- EXERCISE BRIEF -
Transcribe every line from the one containing "Task: Switch keyboard" through the end of the records below, exactly, but not the pictures.

[Collected data]

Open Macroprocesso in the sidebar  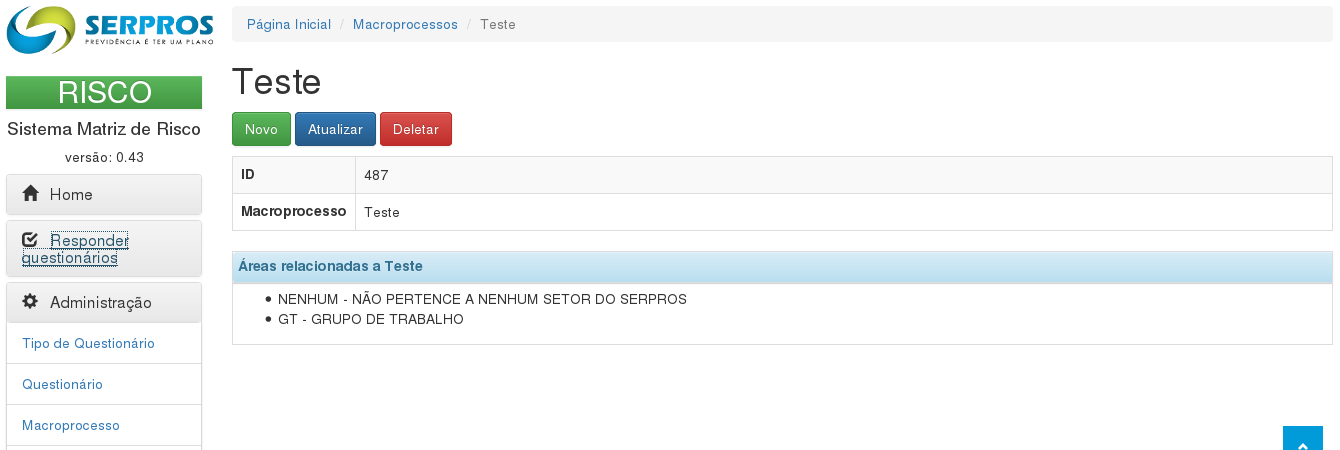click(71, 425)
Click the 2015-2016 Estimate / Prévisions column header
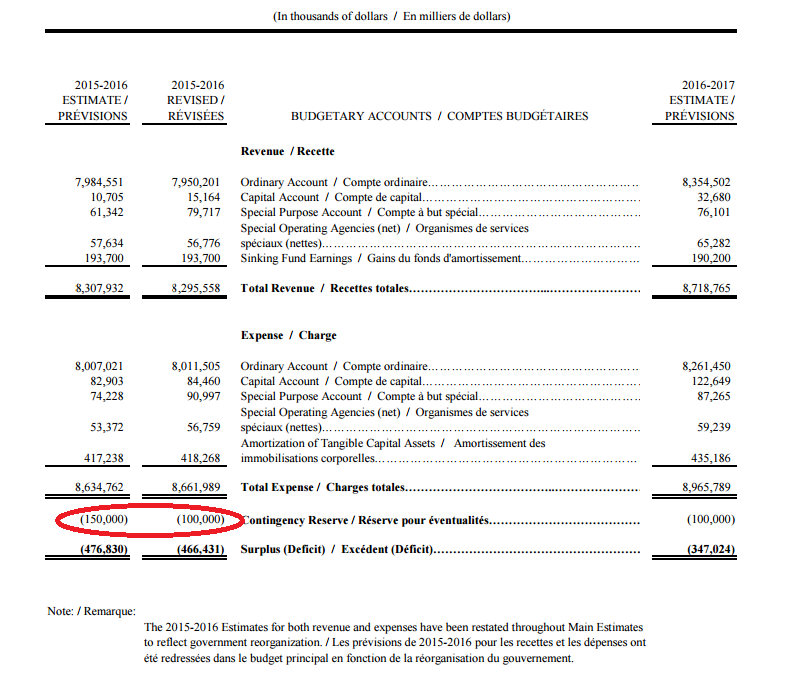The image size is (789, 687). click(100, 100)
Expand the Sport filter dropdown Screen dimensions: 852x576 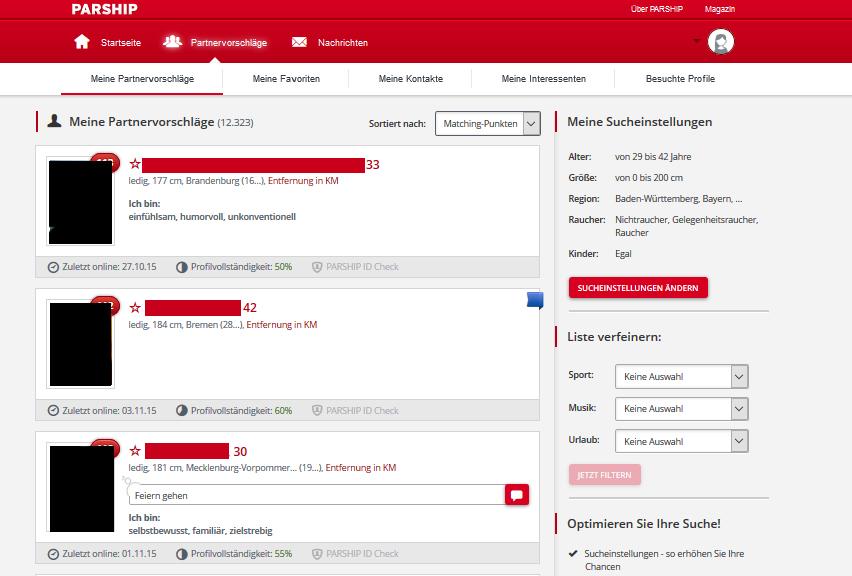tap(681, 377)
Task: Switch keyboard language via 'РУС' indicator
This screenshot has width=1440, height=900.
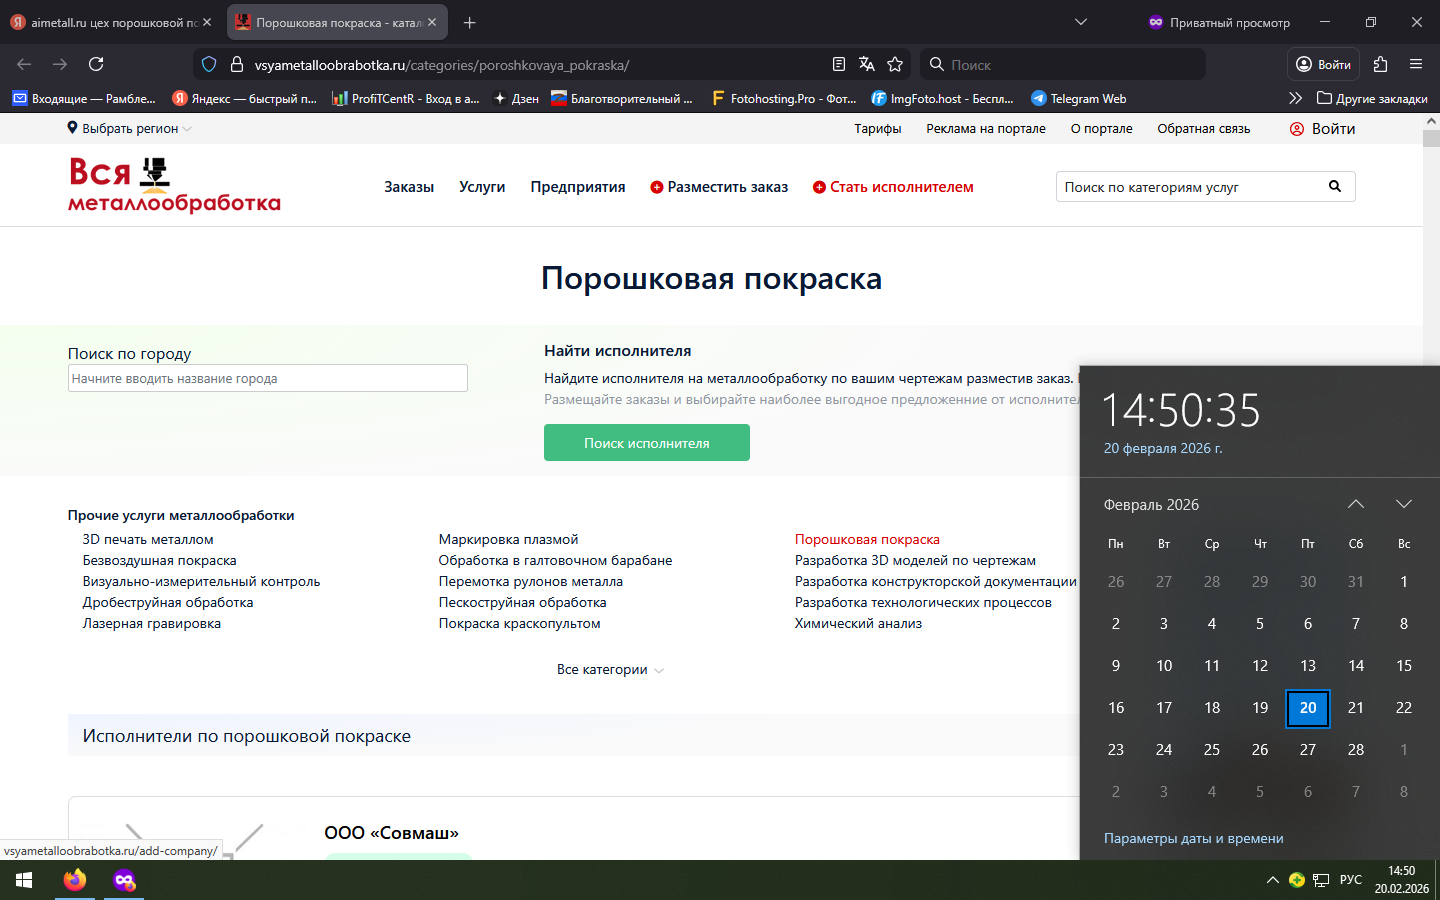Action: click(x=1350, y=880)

- RESPONSE TO THIS EXERCISE -
Task: Switch keyboard language via 'РУС' indicator
This screenshot has width=1440, height=900.
Action: click(x=1350, y=880)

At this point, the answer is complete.